### Tasks to carry out
1) Transcribe the results passage on the silicon and graphite composites in full, with no changes.
2) Restate word for word the rows from the first one through the line holding "tap(1229, 85)", inclusive, and nothing else.

### Excerpted passage
3 Results and discussion

Figure 1 shows the XRD patterns of silicon/flake graphite/carbon composite with washing powder dispersant (labeled as Si/FG/C composite-WP), silicon/flake graphite/carbon composite with sodium dodecyl benzene sulfonate dispersant (labeled as Si/FG/C composite-SDBS), flake graphite/carbon composite with washing powder dispersant (labeled as FG/C composite-WP) and flake graphite/carbon composite with sodium dodecyl benzene sulfonate (labeled as FG/C composite-SDBS). In the FG/C composites, there only exist graphite crystalline diffraction peaks and a broad diffraction peak around 23° attributed to the amorphous glucose-pyrolyzed carbon. For the Si/FG/C spherical composites, the crystalline diffraction peaks of silicon can be observed besides those of graphite and amorphous carbon, and no other peaks of the impurities such as SiC or SiO₂ can be found. All of those indicate that the FG/C samples are the composites of flake graphite and amorphous glucose-pyrolyzed carbon, while the Si/FG/C samples are the composites of nano-Si, flake graphite and amorphous glucose-pyrolyzed carbon.

Fig. 1 XRD patterns of FG/C composites and Si/FG/C composites

Fig. 2 SEM images of FG/C composite-WP (a), FG/C composite-SDBS (b), Si/FG/C composite-WP (c, d) and Si/FG/C composite-SDBS (e, f)

Fig. 3 BJH pore size distribution curves of Si/FG/C composites

Figure 2 shows the SEM images of FG/C composites and Si/FG/C composites. FG/C composites are irregularly shaped particles composed of flake graphite and glucose-pyrolyzed carbon as the binder. Si/FG/C composites present good spherical appearance with some pores. The BJH pore size distribution curves for Si/FG/C composites in Fig. 3 indicate that Si/FG/C composites have a wide pore size distribution of 0.3-150 nm. As shown in Table 1, the average BJH pore sizes of Si/FG/C composite-SDBS and Si/FG/C composite-WP are separately 3.216 nm and 3.423 nm, while Si/FG/C composite-SDBS has a larger BET surface area (12.038 m²/g) and pore volume (0.027 cm³/g). It is considered that those pores mainly arise from the decomposition of glucose during pyrolysis [23], and the differences of the BET surface area and pore volume between Si/FG/C composite-SDBS and Si/FG/C composite-WP may be mainly attributed to the different frameworks formed by nano-Si and flake graphite under the effects of SDBS and WP dispersants, respectively [20-22]. It is well known that different dispersants can change the interface tension, viscidity and dispersivity of the suspension [20-22], which is composed of graphite (~0.5 μm), nano-Si (~30 nm) and glucose solution. Thus, different frameworks may be formed after spray drying and pyrolysis.

### Entries shown
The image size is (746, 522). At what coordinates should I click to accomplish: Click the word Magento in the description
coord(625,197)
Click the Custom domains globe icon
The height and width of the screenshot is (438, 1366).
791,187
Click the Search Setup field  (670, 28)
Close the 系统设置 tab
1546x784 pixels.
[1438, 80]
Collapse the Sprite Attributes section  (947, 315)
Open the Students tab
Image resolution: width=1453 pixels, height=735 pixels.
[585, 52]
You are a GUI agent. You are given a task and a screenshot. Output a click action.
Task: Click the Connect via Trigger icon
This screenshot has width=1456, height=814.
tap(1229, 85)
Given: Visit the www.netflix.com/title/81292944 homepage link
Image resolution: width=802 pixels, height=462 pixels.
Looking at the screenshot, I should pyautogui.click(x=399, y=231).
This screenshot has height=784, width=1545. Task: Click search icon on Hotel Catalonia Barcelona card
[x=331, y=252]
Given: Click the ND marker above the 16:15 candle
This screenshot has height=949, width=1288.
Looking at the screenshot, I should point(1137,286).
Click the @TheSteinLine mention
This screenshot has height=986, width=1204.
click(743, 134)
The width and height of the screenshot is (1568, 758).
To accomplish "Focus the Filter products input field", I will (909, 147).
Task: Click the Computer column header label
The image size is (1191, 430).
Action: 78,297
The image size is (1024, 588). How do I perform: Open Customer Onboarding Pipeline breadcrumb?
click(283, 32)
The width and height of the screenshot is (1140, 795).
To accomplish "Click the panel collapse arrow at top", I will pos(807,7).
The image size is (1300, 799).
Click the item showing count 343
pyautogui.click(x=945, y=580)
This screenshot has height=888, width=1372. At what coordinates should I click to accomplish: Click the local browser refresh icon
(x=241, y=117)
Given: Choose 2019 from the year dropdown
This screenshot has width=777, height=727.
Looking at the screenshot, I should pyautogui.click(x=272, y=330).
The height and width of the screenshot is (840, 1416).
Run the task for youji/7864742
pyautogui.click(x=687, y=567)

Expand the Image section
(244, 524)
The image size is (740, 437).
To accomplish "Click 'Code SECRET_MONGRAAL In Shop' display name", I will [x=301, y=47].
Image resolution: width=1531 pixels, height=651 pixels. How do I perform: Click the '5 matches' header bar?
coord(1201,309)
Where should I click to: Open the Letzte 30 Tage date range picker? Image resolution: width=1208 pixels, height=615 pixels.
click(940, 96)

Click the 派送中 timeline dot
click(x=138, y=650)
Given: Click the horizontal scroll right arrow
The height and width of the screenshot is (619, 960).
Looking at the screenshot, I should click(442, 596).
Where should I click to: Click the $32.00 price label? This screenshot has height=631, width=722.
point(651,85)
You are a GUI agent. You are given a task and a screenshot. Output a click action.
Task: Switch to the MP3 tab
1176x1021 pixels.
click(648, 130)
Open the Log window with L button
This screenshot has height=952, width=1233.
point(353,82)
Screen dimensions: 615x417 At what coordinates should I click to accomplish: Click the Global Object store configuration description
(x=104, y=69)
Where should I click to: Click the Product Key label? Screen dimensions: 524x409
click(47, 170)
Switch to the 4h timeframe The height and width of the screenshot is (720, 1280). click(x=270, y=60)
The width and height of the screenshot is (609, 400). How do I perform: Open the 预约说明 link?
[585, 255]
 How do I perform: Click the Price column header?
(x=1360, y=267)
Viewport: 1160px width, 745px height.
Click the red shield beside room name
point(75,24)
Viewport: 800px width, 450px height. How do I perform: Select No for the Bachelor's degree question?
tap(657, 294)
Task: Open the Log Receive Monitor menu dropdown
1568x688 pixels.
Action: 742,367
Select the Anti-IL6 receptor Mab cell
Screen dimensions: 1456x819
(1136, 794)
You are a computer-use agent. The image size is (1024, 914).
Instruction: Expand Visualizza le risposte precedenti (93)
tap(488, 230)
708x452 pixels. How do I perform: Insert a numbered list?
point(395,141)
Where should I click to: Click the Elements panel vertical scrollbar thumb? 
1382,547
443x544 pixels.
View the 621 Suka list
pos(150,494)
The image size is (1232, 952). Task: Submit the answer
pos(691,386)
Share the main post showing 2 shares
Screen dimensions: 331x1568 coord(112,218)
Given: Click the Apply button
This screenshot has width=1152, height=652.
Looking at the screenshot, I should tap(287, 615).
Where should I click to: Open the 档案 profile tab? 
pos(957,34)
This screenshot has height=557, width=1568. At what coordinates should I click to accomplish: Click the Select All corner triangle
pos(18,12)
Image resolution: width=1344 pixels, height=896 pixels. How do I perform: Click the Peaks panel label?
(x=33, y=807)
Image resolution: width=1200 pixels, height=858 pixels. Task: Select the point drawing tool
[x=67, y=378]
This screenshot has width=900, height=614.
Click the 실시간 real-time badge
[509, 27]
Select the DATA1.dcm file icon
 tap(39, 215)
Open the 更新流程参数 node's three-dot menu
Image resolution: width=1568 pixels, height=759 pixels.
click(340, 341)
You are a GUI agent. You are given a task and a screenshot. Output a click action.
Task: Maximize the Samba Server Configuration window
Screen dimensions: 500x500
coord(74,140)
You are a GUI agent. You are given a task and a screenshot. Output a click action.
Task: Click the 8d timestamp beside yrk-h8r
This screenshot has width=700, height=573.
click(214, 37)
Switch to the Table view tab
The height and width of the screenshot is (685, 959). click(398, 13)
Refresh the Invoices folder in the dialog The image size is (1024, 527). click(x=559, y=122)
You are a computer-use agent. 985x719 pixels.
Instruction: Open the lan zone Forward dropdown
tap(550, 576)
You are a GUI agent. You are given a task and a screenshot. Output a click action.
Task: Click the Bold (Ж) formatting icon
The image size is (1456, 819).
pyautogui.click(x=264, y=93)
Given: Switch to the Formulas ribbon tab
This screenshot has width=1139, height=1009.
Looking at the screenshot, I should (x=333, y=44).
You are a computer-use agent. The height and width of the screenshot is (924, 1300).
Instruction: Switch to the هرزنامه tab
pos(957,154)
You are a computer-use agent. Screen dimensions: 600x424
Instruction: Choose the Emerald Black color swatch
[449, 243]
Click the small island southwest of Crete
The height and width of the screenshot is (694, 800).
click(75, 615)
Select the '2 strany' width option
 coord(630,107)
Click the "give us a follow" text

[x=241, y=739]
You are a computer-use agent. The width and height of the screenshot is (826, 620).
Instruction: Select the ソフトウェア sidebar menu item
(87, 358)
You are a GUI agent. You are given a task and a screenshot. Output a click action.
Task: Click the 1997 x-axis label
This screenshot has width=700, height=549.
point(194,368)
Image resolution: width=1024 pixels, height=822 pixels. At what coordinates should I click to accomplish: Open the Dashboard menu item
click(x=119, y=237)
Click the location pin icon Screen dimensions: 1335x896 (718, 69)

### Solved tasks
1)
3 Results and discussion

Figure 1 shows the XRD patterns of silicon/flake graphite/carbon composite with washing powder dispersant (labeled as Si/FG/C composite-WP), silicon/flake graphite/carbon composite with sodium dodecyl benzene sulfonate dispersant (labeled as Si/FG/C composite-SDBS), flake graphite/carbon composite with washing powder dispersant (labeled as FG/C composite-WP) and flake graphite/carbon composite with sodium dodecyl benzene sulfonate (labeled as FG/C composite-SDBS). In the FG/C composites, there only exist graphite crystalline diffraction peaks and a broad diffraction peak around 23° attributed to the amorphous glucose-pyrolyzed carbon. For the Si/FG/C spherical composites, the crystalline diffraction peaks of silicon can be observed besides those of graphite and amorphous carbon, and no other peaks of the impurities such as SiC or SiO₂ can be found. All of those indicate that the FG/C samples are the composites of flake graphite and amorphous glucose-pyrolyzed carbon, while the Si/FG/C samples are the composites of nano-Si, flake graphite and amorphous glucose-pyrolyzed carbon.

Fig. 1 XRD patterns of FG/C composites and Si/FG/C composites

Fig. 2 SEM images of FG/C composite-WP (a), FG/C composite-SDBS (b), Si/FG/C composite-WP (c, d) and Si/FG/C composite-SDBS (e, f)

Fig. 3 BJH pore size distribution curves of Si/FG/C composites

Figure 2 shows the SEM images of FG/C composites and Si/FG/C composites. FG/C composites are irregularly shaped particles composed of flake graphite and glucose-pyrolyzed carbon as the binder. Si/FG/C composites present good spherical appearance with some pores. The BJH pore size distribution curves for Si/FG/C composites in Fig. 3 indicate that Si/FG/C composites have a wide pore size distribution of 0.3-150 nm. As shown in Table 1, the average BJH pore sizes of Si/FG/C composite-SDBS and Si/FG/C composite-WP are separately 3.216 nm and 3.423 nm, while Si/FG/C composite-SDBS has a larger BET surface area (12.038 m²/g) and pore volume (0.027 cm³/g). It is considered that those pores mainly arise from the decomposition of glucose during pyrolysis [23], and the differences of the BET surface area and pore volume between Si/FG/C composite-SDBS and Si/FG/C composite-WP may be mainly attributed to the different frameworks formed by nano-Si and flake graphite under the effects of SDBS and WP dispersants, respectively [20-22]. It is well known that different dispersants can change the interface tension, viscidity and dispersivity of the suspension [20-22], which is composed of graphite (~0.5 μm), nano-Si (~30 nm) and glucose solution. Thus, different frameworks may be formed after spray drying and pyrolysis.

2)
The image size is (746, 522). At what coordinates should I click to accomplish: Click the word Magento in the description
coord(625,197)
Click the Custom domains globe icon
The height and width of the screenshot is (438, 1366).
791,187
Click the Search Setup field  (670, 28)
Close the 系统设置 tab
1546x784 pixels.
[1438, 80]
Collapse the Sprite Attributes section  (947, 315)
Open the Students tab
Image resolution: width=1453 pixels, height=735 pixels.
[585, 52]
You are a GUI agent. You are given a task and a screenshot. Output a click action.
Task: Click the Connect via Trigger icon
This screenshot has width=1456, height=814.
tap(1229, 85)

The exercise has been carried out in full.